**Passage given**
::::::
AdlaStep Class

Creates an Azure ML Pipeline step to run a U-SQL script with Azure Data Lake Analytics.

For an example of using this AdlaStep, see the notebook https://aka.ms/pl-adla.

Create an Azure ML Pipeline step to run a U-SQL script with Azure Data Lake Analytics.

Inheritance
azureml.pipeline.core._adla_step_base._AdlaStepBase
AdlaStep

Constructor

AdlaStep(script_name, name=None, inputs=None, outputs=None, params=None, degree_of_parallelism=None, priority=None, runtime_version=None, compute_target=None, source_directory=None, allow_reuse=True, version=None, hash_paths=None)

Parameters

script_name
str
Required

[Required] The name of a U-SQL script, relative to source_directory.

name
str
default value: None

The name of the step. If unspecified, script_name is used.

inputs
list[Union[InputPortBinding, DataReference, PortDataReference, PipelineData]]
default value: None

A list of input port bindings.

outputs
list[Union[PipelineData, PipelineOutputAbstractDataset, OutputPortBinding]]
default value: None

A list of output port bindings.
::::::
**Listing**
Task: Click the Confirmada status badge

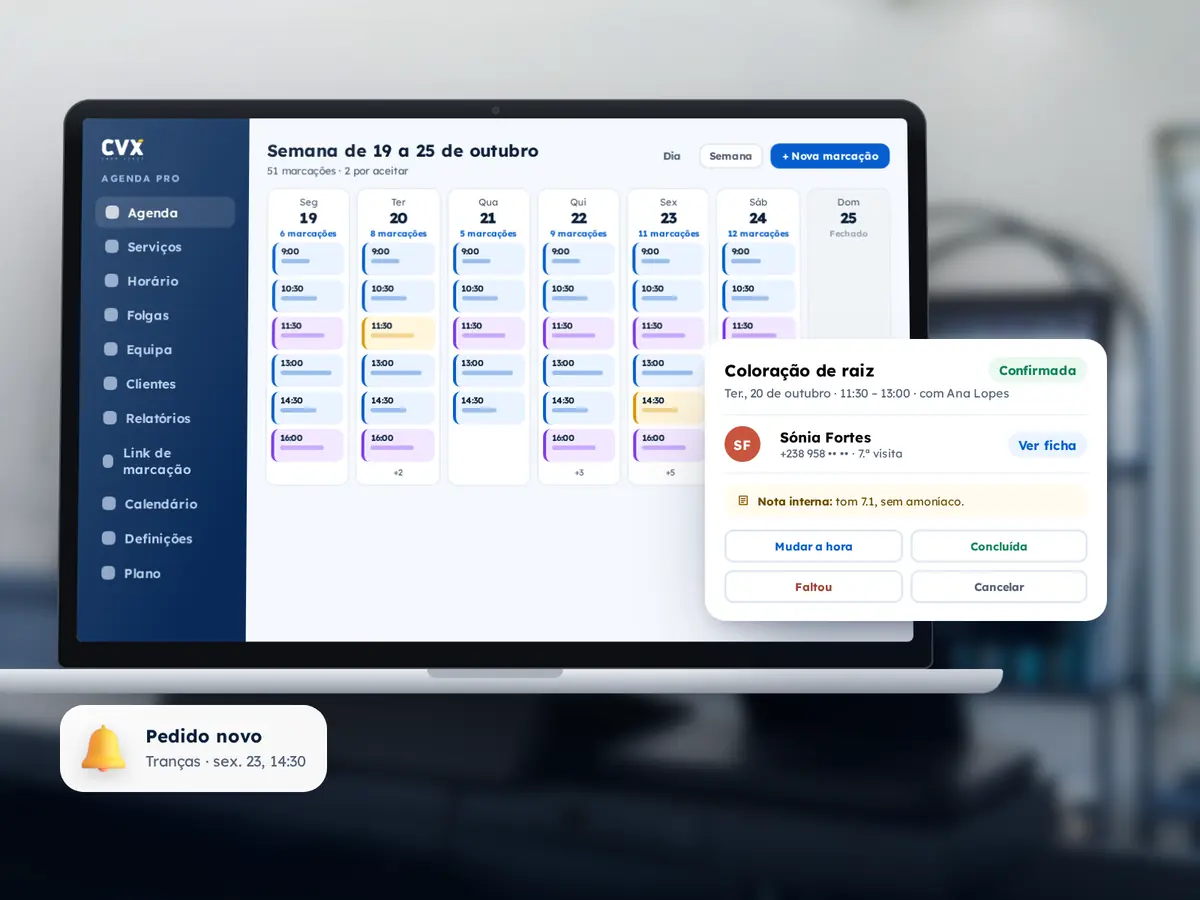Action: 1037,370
::::::
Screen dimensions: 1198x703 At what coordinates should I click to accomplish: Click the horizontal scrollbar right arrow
::::::
**Stated exercise**
Return the full AdlaStep reference text word for word. The entries have no connection to the AdlaStep reference text.

**Task response**
AdlaStep Class

Creates an Azure ML Pipeline step to run a U-SQL script with Azure Data Lake Analytics.

For an example of using this AdlaStep, see the notebook https://aka.ms/pl-adla.

Create an Azure ML Pipeline step to run a U-SQL script with Azure Data Lake Analytics.

Inheritance
azureml.pipeline.core._adla_step_base._AdlaStepBase
AdlaStep

Constructor

AdlaStep(script_name, name=None, inputs=None, outputs=None, params=None, degree_of_parallelism=None, priority=None, runtime_version=None, compute_target=None, source_directory=None, allow_reuse=True, version=None, hash_paths=None)

Parameters

script_name
str
Required

[Required] The name of a U-SQL script, relative to source_directory.

name
str
default value: None

The name of the step. If unspecified, script_name is used.

inputs
list[Union[InputPortBinding, DataReference, PortDataReference, PipelineData]]
default value: None

A list of input port bindings.

outputs
list[Union[PipelineData, PipelineOutputAbstractDataset, OutputPortBinding]]
default value: None

A list of output port bindings.